* Try it: Identical copies of all the records below are needed.

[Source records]
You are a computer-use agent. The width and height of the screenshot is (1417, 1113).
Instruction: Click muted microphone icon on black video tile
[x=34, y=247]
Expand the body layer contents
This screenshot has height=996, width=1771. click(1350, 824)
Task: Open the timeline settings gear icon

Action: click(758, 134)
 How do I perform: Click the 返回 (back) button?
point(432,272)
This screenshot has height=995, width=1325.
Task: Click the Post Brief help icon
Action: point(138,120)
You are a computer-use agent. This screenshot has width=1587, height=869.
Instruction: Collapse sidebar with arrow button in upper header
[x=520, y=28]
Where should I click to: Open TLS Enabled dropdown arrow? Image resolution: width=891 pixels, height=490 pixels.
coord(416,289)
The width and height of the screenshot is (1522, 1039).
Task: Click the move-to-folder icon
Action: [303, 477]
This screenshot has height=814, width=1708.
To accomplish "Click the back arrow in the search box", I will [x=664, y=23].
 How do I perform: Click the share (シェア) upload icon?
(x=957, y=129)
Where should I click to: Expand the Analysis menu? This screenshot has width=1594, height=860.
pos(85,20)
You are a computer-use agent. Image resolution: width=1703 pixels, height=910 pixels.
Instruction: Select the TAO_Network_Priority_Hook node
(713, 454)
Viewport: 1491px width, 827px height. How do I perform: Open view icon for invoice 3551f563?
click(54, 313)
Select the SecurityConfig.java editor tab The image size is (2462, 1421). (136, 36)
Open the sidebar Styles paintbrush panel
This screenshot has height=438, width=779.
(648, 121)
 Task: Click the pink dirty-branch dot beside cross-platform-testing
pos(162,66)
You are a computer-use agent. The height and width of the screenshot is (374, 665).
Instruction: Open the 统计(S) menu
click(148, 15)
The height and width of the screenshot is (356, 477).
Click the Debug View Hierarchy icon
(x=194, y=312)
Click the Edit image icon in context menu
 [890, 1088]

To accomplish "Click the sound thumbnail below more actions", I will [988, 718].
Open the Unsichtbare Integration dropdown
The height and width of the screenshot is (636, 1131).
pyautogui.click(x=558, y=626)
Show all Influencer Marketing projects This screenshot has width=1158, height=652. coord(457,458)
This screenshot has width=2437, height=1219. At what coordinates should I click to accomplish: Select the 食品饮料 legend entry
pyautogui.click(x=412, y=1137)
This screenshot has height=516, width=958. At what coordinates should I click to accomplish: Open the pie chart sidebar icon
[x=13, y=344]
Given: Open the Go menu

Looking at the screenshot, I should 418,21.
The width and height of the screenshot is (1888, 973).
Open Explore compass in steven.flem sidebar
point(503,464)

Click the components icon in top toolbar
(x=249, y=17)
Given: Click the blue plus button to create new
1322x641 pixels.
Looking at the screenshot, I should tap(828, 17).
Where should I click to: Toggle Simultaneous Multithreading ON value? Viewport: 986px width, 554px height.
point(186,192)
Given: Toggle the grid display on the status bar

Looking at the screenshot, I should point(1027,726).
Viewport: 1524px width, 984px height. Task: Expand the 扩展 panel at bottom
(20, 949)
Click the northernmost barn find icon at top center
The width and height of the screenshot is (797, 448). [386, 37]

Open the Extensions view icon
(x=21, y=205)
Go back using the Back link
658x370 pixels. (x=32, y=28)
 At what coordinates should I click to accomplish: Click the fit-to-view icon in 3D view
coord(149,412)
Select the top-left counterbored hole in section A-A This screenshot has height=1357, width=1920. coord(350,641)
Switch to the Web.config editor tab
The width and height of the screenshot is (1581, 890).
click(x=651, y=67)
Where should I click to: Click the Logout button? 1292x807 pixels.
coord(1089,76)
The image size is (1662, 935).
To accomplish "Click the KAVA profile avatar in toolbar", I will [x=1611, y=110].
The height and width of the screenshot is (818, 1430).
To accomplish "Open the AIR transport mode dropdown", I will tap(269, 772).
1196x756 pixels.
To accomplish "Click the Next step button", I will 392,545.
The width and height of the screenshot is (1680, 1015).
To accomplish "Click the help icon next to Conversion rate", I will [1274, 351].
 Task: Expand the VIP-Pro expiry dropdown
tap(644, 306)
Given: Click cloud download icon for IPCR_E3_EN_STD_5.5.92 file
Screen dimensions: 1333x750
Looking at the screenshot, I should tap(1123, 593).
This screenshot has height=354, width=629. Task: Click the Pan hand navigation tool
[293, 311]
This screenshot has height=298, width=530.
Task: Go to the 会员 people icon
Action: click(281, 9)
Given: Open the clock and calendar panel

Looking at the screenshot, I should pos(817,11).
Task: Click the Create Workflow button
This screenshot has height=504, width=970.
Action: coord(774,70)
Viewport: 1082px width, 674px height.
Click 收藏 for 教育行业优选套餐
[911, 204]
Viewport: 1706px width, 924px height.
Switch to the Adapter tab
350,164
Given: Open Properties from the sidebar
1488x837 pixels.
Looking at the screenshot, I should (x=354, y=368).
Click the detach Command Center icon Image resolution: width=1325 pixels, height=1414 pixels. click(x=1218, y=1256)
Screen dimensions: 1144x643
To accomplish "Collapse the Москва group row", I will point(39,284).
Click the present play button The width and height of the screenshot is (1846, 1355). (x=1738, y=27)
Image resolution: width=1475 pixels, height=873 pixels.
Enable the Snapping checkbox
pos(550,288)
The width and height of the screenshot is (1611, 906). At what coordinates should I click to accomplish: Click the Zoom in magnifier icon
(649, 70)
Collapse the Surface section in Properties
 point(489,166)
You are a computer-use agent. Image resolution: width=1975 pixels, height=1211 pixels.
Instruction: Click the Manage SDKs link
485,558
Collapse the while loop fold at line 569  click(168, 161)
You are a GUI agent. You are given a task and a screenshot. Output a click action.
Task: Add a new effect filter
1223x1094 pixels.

* Solution below:
You are a computer-use agent. The width and height of the screenshot is (1417, 1113).
Instruction: Click muted microphone icon on black video tile
[x=34, y=247]
Expand the body layer contents
This screenshot has height=996, width=1771. click(1350, 824)
Task: Open the timeline settings gear icon

Action: click(758, 134)
 How do I perform: Click the 返回 (back) button?
point(432,272)
This screenshot has height=995, width=1325.
Task: Click the Post Brief help icon
Action: point(138,120)
You are a computer-use agent. This screenshot has width=1587, height=869.
Instruction: Collapse sidebar with arrow button in upper header
[x=520, y=28]
Where should I click to: Open TLS Enabled dropdown arrow? Image resolution: width=891 pixels, height=490 pixels.
coord(416,289)
The width and height of the screenshot is (1522, 1039).
Task: Click the move-to-folder icon
Action: [303, 477]
This screenshot has height=814, width=1708.
To accomplish "Click the back arrow in the search box", I will [x=664, y=23].
 How do I perform: Click the share (シェア) upload icon?
(x=957, y=129)
Where should I click to: Expand the Analysis menu? This screenshot has width=1594, height=860.
pos(85,20)
You are a computer-use agent. Image resolution: width=1703 pixels, height=910 pixels.
Instruction: Select the TAO_Network_Priority_Hook node
(713, 454)
Viewport: 1491px width, 827px height. How do I perform: Open view icon for invoice 3551f563?
click(54, 313)
Select the SecurityConfig.java editor tab The image size is (2462, 1421). (136, 36)
Open the sidebar Styles paintbrush panel
This screenshot has height=438, width=779.
(648, 121)
 Task: Click the pink dirty-branch dot beside cross-platform-testing
pos(162,66)
You are a computer-use agent. The height and width of the screenshot is (374, 665).
Instruction: Open the 统计(S) menu
click(148, 15)
The height and width of the screenshot is (356, 477).
Click the Debug View Hierarchy icon
(x=194, y=312)
Click the Edit image icon in context menu
 [890, 1088]

To accomplish "Click the sound thumbnail below more actions", I will [988, 718].
Open the Unsichtbare Integration dropdown
The height and width of the screenshot is (636, 1131).
pyautogui.click(x=558, y=626)
Show all Influencer Marketing projects This screenshot has width=1158, height=652. coord(457,458)
This screenshot has width=2437, height=1219. At what coordinates should I click to accomplish: Select the 食品饮料 legend entry
pyautogui.click(x=412, y=1137)
This screenshot has height=516, width=958. At what coordinates should I click to accomplish: Open the pie chart sidebar icon
[x=13, y=344]
Given: Open the Go menu

Looking at the screenshot, I should 418,21.
The width and height of the screenshot is (1888, 973).
Open Explore compass in steven.flem sidebar
point(503,464)

Click the components icon in top toolbar
(x=249, y=17)
Given: Click the blue plus button to create new
1322x641 pixels.
Looking at the screenshot, I should tap(828, 17).
Where should I click to: Toggle Simultaneous Multithreading ON value? Viewport: 986px width, 554px height.
point(186,192)
Given: Toggle the grid display on the status bar

Looking at the screenshot, I should point(1027,726).
Viewport: 1524px width, 984px height. Task: Expand the 扩展 panel at bottom
(20, 949)
Click the northernmost barn find icon at top center
The width and height of the screenshot is (797, 448). [386, 37]

Open the Extensions view icon
(x=21, y=205)
Go back using the Back link
658x370 pixels. (x=32, y=28)
 At what coordinates should I click to accomplish: Click the fit-to-view icon in 3D view
coord(149,412)
Select the top-left counterbored hole in section A-A This screenshot has height=1357, width=1920. coord(350,641)
Switch to the Web.config editor tab
The width and height of the screenshot is (1581, 890).
click(x=651, y=67)
Where should I click to: Click the Logout button? 1292x807 pixels.
coord(1089,76)
The image size is (1662, 935).
To accomplish "Click the KAVA profile avatar in toolbar", I will [x=1611, y=110].
The height and width of the screenshot is (818, 1430).
To accomplish "Open the AIR transport mode dropdown", I will tap(269, 772).
1196x756 pixels.
To accomplish "Click the Next step button", I will 392,545.
The width and height of the screenshot is (1680, 1015).
To accomplish "Click the help icon next to Conversion rate", I will [1274, 351].
 Task: Expand the VIP-Pro expiry dropdown
tap(644, 306)
Given: Click cloud download icon for IPCR_E3_EN_STD_5.5.92 file
Screen dimensions: 1333x750
Looking at the screenshot, I should tap(1123, 593).
This screenshot has height=354, width=629. Task: Click the Pan hand navigation tool
[293, 311]
This screenshot has height=298, width=530.
Task: Go to the 会员 people icon
Action: click(281, 9)
Given: Open the clock and calendar panel

Looking at the screenshot, I should pos(817,11).
Task: Click the Create Workflow button
This screenshot has height=504, width=970.
Action: coord(774,70)
Viewport: 1082px width, 674px height.
Click 收藏 for 教育行业优选套餐
[911, 204]
Viewport: 1706px width, 924px height.
Switch to the Adapter tab
350,164
Given: Open Properties from the sidebar
1488x837 pixels.
Looking at the screenshot, I should (x=354, y=368).
Click the detach Command Center icon Image resolution: width=1325 pixels, height=1414 pixels. click(x=1218, y=1256)
Screen dimensions: 1144x643
To accomplish "Collapse the Москва group row", I will point(39,284).
Click the present play button The width and height of the screenshot is (1846, 1355). (x=1738, y=27)
Image resolution: width=1475 pixels, height=873 pixels.
Enable the Snapping checkbox
pos(550,288)
The width and height of the screenshot is (1611, 906). At what coordinates should I click to accomplish: Click the Zoom in magnifier icon
(649, 70)
Collapse the Surface section in Properties
 point(489,166)
You are a computer-use agent. Image resolution: width=1975 pixels, height=1211 pixels.
Instruction: Click the Manage SDKs link
485,558
Collapse the while loop fold at line 569  click(168, 161)
You are a GUI agent. You are given a task and a screenshot. Output a click action.
Task: Add a new effect filter
1223x1094 pixels.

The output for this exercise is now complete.